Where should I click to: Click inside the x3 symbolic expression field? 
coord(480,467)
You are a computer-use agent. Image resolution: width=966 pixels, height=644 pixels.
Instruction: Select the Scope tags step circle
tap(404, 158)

__What the exercise asks__
Please update the items above by replacing "field" with "box", changing nothing else.

__Output for this exercise__
Where should I click to: Click inside the x3 symbolic expression box? 
coord(480,467)
You are a computer-use agent. Image resolution: width=966 pixels, height=644 pixels.
Instruction: Select the Scope tags step circle
tap(404, 158)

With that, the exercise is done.